Another constant thought is the number of vehicles that are unaware their headlights aren’t on. They probably began their drive at twilight when turning on headlights wasn’t a must. However, they’re probably so engrossed with events in their own private hell they’re not thinking that although they can see others…it’s getting harder for others to see them. My solution?...a drone with a bug zapper-like device should be operated and if sensors determine it’s time to use headlights and someone doesn’t have theirs on?...PSHHHTTT!  That vehicle is gone to the world forever…and the driver and any passengers have taken up residence in the Bermuda Triangle. 

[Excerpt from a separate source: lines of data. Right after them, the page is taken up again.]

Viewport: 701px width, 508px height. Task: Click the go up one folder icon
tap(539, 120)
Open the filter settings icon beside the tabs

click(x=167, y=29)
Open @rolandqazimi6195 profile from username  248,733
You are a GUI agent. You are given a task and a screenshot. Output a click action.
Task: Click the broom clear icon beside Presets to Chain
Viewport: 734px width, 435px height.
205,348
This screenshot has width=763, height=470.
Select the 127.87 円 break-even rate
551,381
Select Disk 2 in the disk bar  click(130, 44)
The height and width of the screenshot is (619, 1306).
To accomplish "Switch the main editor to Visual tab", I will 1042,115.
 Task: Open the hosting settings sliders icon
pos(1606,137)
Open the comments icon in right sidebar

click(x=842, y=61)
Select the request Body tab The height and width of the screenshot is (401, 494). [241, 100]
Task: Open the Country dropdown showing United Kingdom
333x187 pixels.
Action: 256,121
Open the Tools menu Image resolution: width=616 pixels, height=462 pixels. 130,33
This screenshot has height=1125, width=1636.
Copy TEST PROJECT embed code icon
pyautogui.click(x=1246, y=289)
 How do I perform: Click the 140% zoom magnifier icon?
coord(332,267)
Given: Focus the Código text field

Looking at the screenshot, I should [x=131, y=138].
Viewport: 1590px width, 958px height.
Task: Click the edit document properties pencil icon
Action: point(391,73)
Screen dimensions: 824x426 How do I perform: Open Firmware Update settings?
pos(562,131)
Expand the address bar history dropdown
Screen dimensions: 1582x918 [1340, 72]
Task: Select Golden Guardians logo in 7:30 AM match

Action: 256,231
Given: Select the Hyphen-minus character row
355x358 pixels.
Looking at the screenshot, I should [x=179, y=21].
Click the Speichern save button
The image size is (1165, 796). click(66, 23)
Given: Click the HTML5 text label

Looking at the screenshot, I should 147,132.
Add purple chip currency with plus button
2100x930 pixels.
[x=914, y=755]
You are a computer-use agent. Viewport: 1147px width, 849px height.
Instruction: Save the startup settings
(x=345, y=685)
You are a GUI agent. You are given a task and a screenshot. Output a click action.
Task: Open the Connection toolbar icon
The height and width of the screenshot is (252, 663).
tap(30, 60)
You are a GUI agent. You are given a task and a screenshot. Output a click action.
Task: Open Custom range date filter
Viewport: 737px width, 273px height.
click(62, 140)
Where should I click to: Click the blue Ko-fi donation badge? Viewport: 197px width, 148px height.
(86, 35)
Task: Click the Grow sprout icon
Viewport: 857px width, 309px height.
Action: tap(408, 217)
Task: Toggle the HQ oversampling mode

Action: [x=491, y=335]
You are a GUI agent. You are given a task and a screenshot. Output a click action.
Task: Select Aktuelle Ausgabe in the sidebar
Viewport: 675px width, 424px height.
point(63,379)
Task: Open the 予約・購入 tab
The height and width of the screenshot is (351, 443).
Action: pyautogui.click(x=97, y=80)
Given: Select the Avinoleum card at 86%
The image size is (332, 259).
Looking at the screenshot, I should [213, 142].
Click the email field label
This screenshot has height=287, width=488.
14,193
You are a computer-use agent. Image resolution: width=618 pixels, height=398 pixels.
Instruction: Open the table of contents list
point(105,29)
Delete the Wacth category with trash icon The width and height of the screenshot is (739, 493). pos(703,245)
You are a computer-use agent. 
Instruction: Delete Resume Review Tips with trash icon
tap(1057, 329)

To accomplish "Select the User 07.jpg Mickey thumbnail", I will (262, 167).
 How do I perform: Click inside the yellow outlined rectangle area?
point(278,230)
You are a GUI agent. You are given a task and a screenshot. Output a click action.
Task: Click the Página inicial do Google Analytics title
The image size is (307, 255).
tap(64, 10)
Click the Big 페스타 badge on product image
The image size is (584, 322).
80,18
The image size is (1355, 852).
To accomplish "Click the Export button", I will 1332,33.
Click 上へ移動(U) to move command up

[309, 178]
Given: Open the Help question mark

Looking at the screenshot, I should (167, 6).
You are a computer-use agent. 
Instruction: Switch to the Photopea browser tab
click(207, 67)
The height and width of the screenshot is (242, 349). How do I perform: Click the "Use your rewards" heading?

How long does it take some trucks to pass another? Sometimes I’ll be driving along with the car on cruise control while I’m listening to a radio talk show when all of a sudden an 18-wheeler will pull over in front of me to pass a slower-moving “brother of the highway.” It’s not like you or I in a car, however. This is a process that can take up to five minutes — especially if hills are involved. Trucks should be equipped with a rocket booster to be used only to pass other vehicles and not create a line of backed-up cars in the left lane.

Finally, I alluded earlier to using cruise control. This technical marvel is both a blessing and a curse. It’s a blessing when traffic is relatively light because you can just set it and you’re symbolically having others do the driving for you. However, sometimes you’ll be moving up on a slow-moving car and you’ll delay slowing down because it’s a “pain-in-the-ass” to “go through all the extra effort of thumbing the ‘Resume’ button.” I have often wondered how many accidents have been caused because of a driver waiting too long to disengage his cruise control to avoid striking another vehicle.

There are so many things to observe while engaging in a long drive and I urge all my fellow humans take advantage of this precious time to consider what could be done to better your world. Watch what goes on around you and if you don’t like it, dream up creative ways to torture and maim people you fear are interfering with your life.

If nothing else, think of this: nothing those talk show guys say is going to paint a more vivid picture than what you’re seeing first-hand out your windows.